Red Cross volunteer Sharon Collin is a natural organizer. A former movie theater manager, accountant and school teacher, she’s at ease while directing the flow of traffic that comes through the North Commons Recreation Center where the Red Cross shelter is housed.
Sharon is the night manager at this Red Cross shelter where 43 residents are attempting to rebuild their lives after the May 22 tornado destroyed blocks of North Minneapolis. One week into working at this shelter and Sharon has her routine down.
“I’m calling it organized disorder,” she says. “People are welcomed to come and go as they like as we try to create normalcy in the abnormal.”
Nearly all at once, Sharon sends someone to the snack room, finds a caseworker for another shelter resident, and hugs three kids in between the two tasks, promising one that she’ll tuck her in later.
“We have a lights out time,” she explained. “But one man works nights. Other people are night owls. I offer to fix snacks and hot meals during the night as people come through.”

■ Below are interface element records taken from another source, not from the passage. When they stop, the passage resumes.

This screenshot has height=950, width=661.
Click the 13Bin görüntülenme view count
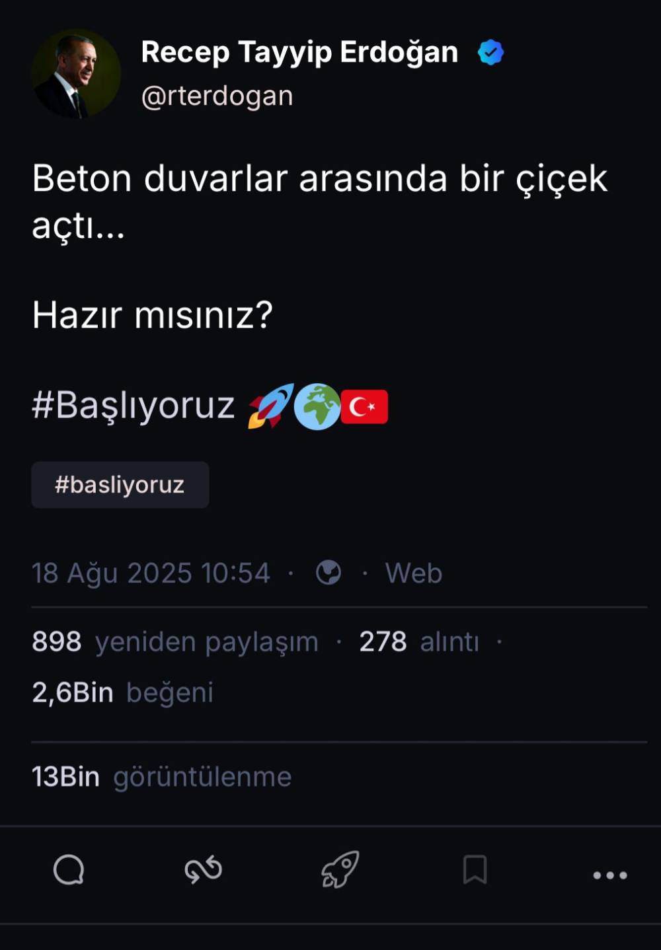(161, 777)
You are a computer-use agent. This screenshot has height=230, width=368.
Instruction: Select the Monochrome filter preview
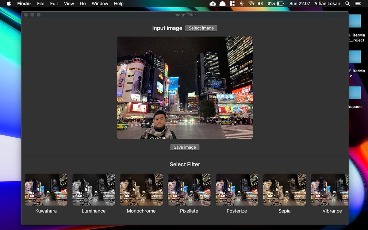tap(141, 189)
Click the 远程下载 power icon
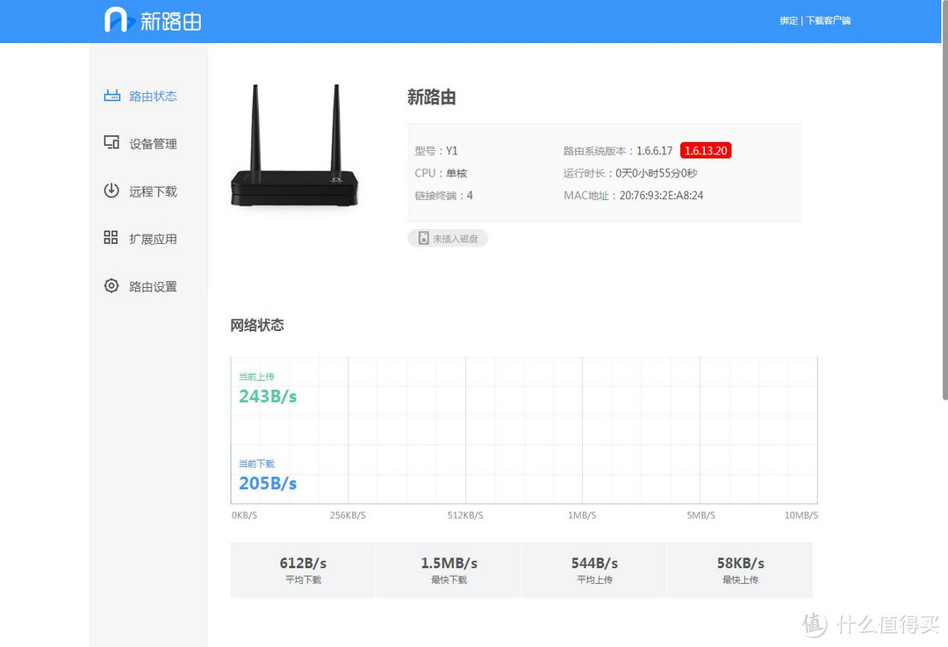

While Sharon has responsibilities and organizational tasks to ensure that the shelter runs smoothly, she says she spends most of her time listening.
“No one wants to be here,” she said. “I listen to where they’re at, answer Red Cross questions, and match them up with services so they can move forward.”
Sharon travelled from Cumberland Foreside, Maine, to be the shelter night manager. She’s volunteered for the Red Cross in various ways for the past 6 years: working on disaster teams, supporting call centers and filling in any way she can, but her favorite assignment is working at shelters.
“People often enter a shelter at their lowest point. Red Cross volunteers enter a shelter, fresh with adrenaline and ready to help. Sometimes that’s really what people need. Someone to support them and provide the energy they don’t have.”